Health and Wellness and the Arts:

  • Promoting awareness of arts programs that enhance health and wellness;
  • Developing a broad definition and array of existing innovative and novel study designs and outcome measures to support evidence-based research;
  • Identifying and promoting shared values and a common language among intergenerational stakeholders; and
  • Promoting partnerships among artists, scientists, healthcare entities, policymakers, funders, etc.

Age-Friendly Community Design:

  • Demographic shift which too many people are in denial about;
  • Designing a community that works for everyone;
  • Critical importance of transportation;
  • Age-friendly design at its best is efficient, effective, and equitable for all; and
  • Design inclusivity.

2. What are the biggest barriers to addressing these needs?

Lifelong Learning and Engagement in the Arts:

  • Arts and Aging are not equal players at the “research table;”
  • No joint ownership or collaboration to build a coalition of advocates; and
  • Institutions do not have an embedded commitment to lifelong learning.
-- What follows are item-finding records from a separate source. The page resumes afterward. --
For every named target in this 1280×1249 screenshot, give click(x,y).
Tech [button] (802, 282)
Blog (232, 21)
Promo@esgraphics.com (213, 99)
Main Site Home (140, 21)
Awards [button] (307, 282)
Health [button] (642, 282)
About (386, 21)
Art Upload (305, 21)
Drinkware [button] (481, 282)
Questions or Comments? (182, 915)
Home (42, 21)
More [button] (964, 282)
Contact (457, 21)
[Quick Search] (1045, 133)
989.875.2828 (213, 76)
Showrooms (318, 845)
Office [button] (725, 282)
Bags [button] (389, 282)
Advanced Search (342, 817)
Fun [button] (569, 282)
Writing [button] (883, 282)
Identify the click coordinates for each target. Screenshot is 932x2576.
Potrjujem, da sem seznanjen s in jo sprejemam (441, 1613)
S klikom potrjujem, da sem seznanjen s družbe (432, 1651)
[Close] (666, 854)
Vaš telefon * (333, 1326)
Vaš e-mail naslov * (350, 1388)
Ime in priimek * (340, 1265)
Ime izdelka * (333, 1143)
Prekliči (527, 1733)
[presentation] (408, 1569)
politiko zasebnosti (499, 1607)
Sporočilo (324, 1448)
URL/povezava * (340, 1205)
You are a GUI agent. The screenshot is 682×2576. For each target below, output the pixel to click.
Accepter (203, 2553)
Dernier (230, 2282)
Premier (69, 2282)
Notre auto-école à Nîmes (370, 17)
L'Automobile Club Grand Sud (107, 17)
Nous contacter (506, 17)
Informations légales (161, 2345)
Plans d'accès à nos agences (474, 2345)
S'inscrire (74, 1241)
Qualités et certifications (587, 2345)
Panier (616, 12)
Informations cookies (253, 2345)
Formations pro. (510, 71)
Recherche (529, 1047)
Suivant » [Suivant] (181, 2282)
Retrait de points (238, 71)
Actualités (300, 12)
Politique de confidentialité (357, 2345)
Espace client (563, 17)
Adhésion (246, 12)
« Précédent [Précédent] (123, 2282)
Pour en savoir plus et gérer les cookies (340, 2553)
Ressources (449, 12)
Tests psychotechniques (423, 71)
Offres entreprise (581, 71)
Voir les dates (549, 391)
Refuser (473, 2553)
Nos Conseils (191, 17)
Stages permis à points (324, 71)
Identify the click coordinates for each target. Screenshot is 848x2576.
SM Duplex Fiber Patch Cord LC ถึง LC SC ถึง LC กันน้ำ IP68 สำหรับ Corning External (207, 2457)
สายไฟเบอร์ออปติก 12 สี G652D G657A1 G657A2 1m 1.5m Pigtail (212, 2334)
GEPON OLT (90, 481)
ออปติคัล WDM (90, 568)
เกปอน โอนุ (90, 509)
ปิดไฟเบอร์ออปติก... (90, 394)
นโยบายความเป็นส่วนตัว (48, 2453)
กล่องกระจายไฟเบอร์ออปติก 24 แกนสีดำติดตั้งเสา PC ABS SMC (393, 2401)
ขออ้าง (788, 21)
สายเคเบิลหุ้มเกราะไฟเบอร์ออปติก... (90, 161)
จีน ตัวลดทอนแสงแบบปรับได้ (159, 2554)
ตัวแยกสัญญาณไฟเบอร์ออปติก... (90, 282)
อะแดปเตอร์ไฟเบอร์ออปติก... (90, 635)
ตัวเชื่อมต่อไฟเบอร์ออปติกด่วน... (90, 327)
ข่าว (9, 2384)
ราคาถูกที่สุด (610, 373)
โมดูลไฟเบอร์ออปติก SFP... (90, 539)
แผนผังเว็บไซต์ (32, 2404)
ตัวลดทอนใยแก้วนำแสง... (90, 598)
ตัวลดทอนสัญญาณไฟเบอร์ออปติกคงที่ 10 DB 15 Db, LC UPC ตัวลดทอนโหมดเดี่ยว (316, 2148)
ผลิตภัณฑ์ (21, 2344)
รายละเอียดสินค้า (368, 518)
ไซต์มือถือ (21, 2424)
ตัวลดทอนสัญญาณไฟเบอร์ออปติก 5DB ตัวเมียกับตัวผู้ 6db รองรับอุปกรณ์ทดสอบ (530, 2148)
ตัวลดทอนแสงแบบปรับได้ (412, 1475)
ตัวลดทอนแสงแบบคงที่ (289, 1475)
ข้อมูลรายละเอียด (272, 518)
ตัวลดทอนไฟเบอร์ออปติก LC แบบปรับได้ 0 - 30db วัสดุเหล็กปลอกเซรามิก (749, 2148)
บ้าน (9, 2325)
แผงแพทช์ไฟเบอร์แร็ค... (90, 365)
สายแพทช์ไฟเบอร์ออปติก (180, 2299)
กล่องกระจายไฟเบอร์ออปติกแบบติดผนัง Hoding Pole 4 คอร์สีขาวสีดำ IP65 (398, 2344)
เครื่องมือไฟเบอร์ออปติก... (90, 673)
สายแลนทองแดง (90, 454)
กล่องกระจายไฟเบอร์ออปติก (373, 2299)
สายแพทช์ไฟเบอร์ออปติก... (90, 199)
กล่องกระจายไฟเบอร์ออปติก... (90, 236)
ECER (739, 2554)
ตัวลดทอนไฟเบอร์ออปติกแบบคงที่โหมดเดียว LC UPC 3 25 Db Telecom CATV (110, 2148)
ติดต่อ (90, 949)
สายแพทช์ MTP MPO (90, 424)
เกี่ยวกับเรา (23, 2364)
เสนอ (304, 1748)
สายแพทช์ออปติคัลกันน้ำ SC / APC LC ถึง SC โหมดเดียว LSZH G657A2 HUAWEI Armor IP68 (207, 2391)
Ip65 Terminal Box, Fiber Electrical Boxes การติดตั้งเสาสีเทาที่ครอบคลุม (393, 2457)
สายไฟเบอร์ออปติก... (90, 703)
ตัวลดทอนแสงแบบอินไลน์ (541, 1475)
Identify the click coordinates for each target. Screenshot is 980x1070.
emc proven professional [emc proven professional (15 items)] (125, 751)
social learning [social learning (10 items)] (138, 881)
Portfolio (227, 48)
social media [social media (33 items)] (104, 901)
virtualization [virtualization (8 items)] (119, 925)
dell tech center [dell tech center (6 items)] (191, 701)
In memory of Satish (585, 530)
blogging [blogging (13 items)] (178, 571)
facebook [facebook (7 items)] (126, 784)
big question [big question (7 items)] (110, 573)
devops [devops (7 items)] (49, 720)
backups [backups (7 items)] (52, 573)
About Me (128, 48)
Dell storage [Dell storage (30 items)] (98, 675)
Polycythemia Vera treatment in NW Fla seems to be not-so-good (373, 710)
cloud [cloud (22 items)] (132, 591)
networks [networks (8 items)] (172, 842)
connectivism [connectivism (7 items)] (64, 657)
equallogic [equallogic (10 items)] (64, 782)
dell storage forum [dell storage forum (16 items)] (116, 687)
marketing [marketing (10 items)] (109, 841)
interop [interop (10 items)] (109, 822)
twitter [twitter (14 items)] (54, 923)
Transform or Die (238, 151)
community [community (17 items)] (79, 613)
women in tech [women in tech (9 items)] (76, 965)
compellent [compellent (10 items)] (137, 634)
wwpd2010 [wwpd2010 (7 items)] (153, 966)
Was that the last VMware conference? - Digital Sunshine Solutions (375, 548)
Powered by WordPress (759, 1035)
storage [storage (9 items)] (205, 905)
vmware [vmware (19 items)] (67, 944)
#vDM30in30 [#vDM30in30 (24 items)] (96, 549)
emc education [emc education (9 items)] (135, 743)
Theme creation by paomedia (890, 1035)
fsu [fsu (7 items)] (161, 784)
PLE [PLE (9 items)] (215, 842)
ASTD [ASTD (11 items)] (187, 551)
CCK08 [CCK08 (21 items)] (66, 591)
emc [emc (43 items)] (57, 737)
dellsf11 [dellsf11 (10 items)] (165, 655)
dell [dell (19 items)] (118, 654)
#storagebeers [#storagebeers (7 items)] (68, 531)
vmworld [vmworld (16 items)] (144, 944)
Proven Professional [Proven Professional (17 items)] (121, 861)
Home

Health and Wellness and the Arts:

  • Insufficient public interest and attention/understanding with inadequate communication between all stakeholders;
  • Lack of sufficient inclusion of the arts in public policy discussions;
  • Not enough effective theoretical models and research methods applicable to the arts; and
  • Insufficient funding for artists and researchers.

Age-Friendly Community Design:

  • Communities need options on all issues (housing, transportation, health, etc.) but our systems tend to not have options;
  • Affordability and lack of supply in age friendly communities and gentrification;
  • Lack of vision and cost-benefit analysis/evaluations to make the case; and
  • Need to bring all policies and models to scale at the national and local level.

3. What are the most viable solutions that the federal government can help with?

Lifelong Learning and Engagement in the Arts:

  • Actively work to eliminate ageism across all federal policies;
  • Catalyze increased public/private funding by convening funders  and develop innovative funding models;
  • Collaborate across federal, state, and local governments to collect data, map the ecosystem, and leverage the potential of successful programs;
  • Promote and fund cost-effectiveness and outcomes research;
  • Increase funding to individual older artists and provide support for programs; and
  • Support the role of professional and teaching artists.

Health and Wellness and the Arts:

  • Identify the critical agencies that can bring the arts into their own solutions;
  • Acknowledge and name the artistic contributions integral to other fields;
  • Expand the federal Interagency Task Force on the Arts and Human Development with virtual mentoring and cross-sector mentorship;
  • Establish national arts and culture research network with best practice sharing (map out who funds what, and under what parameters);
  • Integrate psychological and social sciences as allies in the arts and humanities; and
  • Expand and infuse arts through existing systems at the federal, state, local  and non-profit levels.

Age-Friendly Community Design:

  • Ask agencies to look at a series of issues relating to creative financing tools for housing and transit;
  • Fund innovations and research in federal agencies (DARPA, NSF, NEA, etc.);
  • Appoint a White House spokesperson on aging;
  • Start a government-wide conversation on design as a key tool to create all-inclusive communities; and
  • Start a federal campaign against ageism.